Do this =
Rewrite everything in the material from the line containing "Toggle bold formatting" down to the line containing "tap(22, 72)", both lines included and requests kept. Scale each coordinate in the answers by 0.55, rounding to the nearest whole number with halves rounded up.

(Items from a data source)
begin
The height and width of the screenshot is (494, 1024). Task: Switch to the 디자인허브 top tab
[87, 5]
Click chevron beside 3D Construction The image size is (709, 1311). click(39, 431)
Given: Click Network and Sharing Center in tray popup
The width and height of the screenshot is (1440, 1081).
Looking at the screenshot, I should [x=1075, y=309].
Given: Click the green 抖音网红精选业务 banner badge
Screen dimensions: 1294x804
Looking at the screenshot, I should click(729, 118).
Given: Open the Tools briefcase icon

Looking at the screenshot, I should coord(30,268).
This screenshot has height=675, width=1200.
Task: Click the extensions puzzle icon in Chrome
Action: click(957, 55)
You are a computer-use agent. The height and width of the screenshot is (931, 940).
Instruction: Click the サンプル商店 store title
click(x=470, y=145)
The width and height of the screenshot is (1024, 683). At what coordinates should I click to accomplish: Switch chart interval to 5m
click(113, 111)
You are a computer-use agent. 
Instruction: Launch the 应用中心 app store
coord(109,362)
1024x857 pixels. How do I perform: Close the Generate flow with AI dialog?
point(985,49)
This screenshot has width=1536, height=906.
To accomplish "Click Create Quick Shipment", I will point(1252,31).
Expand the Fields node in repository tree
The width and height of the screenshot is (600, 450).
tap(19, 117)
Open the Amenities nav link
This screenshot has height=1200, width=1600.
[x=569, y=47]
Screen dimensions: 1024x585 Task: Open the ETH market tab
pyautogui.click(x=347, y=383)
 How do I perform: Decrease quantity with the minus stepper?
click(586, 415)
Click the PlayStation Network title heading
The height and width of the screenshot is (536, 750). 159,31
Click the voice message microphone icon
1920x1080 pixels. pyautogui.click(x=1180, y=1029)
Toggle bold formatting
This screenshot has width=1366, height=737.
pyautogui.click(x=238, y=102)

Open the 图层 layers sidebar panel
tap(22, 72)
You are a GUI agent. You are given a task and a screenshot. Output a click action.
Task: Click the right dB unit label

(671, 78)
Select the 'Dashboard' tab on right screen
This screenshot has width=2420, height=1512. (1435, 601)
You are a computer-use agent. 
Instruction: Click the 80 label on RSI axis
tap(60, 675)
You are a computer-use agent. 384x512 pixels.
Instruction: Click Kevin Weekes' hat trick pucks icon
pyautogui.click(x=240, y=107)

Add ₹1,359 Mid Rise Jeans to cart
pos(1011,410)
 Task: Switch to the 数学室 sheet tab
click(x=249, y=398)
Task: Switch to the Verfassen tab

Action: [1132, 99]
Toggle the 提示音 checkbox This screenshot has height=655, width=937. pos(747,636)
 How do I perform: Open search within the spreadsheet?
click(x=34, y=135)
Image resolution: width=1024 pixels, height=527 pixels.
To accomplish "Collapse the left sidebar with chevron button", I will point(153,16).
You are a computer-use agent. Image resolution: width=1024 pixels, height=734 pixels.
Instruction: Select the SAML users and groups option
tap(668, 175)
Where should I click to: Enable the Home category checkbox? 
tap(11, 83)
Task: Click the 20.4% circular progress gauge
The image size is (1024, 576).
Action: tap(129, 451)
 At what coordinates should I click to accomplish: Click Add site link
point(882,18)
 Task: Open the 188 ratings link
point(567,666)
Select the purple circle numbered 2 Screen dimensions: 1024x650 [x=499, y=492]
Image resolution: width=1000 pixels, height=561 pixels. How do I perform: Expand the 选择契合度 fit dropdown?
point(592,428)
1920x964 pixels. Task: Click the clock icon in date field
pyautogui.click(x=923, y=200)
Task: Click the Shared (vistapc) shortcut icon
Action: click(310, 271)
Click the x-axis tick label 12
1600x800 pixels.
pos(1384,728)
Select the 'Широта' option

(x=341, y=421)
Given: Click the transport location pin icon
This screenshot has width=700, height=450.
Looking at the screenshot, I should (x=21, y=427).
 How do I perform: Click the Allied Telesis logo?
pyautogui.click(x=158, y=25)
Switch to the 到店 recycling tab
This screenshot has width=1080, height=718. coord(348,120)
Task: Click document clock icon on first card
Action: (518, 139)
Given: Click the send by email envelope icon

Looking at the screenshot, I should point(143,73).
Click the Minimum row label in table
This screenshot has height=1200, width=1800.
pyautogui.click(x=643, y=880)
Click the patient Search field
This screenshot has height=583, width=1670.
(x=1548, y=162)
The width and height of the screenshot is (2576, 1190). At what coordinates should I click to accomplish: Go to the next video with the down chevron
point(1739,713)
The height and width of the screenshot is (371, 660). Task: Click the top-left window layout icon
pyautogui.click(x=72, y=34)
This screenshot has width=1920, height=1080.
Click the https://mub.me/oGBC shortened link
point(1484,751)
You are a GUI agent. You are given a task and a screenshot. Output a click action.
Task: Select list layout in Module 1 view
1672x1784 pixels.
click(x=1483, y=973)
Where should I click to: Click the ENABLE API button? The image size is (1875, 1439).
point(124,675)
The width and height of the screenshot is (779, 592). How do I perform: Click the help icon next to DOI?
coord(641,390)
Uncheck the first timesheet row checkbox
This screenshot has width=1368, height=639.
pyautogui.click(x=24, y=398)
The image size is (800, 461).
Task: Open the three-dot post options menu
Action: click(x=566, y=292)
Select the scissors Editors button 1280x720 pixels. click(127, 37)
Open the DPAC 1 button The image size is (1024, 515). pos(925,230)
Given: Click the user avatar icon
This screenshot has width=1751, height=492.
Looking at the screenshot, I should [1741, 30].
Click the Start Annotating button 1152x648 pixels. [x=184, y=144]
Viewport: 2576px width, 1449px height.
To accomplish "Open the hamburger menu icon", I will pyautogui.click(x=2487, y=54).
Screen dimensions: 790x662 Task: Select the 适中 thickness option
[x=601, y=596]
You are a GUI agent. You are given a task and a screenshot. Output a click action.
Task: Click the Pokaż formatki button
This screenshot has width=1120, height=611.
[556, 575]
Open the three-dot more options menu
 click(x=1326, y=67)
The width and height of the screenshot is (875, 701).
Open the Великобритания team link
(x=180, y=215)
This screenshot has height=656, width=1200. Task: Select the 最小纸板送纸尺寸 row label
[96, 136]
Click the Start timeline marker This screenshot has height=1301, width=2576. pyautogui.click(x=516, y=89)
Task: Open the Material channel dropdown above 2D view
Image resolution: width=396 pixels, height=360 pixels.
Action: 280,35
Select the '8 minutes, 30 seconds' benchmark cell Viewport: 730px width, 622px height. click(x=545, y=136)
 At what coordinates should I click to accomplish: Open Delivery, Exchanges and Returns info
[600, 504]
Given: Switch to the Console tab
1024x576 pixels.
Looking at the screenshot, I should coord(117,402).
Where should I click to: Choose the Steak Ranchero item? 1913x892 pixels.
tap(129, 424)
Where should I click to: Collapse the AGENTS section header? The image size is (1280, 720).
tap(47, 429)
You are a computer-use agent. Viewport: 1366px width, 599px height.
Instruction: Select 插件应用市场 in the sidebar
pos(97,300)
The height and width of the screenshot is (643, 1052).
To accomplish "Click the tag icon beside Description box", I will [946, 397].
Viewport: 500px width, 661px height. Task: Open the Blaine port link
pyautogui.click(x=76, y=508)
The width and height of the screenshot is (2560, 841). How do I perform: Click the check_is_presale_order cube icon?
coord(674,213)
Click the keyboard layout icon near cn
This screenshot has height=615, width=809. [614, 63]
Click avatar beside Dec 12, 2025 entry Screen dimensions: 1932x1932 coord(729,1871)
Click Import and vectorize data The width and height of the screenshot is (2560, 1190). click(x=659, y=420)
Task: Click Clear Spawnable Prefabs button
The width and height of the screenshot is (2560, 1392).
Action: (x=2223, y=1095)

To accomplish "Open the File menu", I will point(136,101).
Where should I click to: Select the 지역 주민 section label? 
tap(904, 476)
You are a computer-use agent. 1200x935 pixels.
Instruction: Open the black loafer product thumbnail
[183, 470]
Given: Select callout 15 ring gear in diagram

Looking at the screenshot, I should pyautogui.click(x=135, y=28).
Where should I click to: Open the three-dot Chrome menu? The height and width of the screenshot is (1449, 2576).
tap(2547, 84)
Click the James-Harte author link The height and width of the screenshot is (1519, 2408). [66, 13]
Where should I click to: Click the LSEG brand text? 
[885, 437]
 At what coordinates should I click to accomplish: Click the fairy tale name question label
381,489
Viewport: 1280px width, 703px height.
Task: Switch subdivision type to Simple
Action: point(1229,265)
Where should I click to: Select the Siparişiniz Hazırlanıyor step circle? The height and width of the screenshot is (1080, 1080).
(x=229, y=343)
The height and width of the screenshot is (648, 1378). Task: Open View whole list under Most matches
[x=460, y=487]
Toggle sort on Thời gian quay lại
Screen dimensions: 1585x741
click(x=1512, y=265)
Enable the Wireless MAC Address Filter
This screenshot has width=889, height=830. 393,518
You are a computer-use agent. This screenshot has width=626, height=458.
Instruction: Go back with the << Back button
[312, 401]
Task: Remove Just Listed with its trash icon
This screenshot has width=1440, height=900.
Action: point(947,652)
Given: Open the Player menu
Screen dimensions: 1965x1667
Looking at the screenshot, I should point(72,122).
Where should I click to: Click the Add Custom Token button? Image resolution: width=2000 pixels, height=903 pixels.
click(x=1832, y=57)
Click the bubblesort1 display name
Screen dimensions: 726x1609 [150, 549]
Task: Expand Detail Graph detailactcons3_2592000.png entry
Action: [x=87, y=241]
end
Right answer =
Toggle bold formatting
This screenshot has width=1366, height=737.
pyautogui.click(x=131, y=56)

Open the 图层 layers sidebar panel
tap(12, 40)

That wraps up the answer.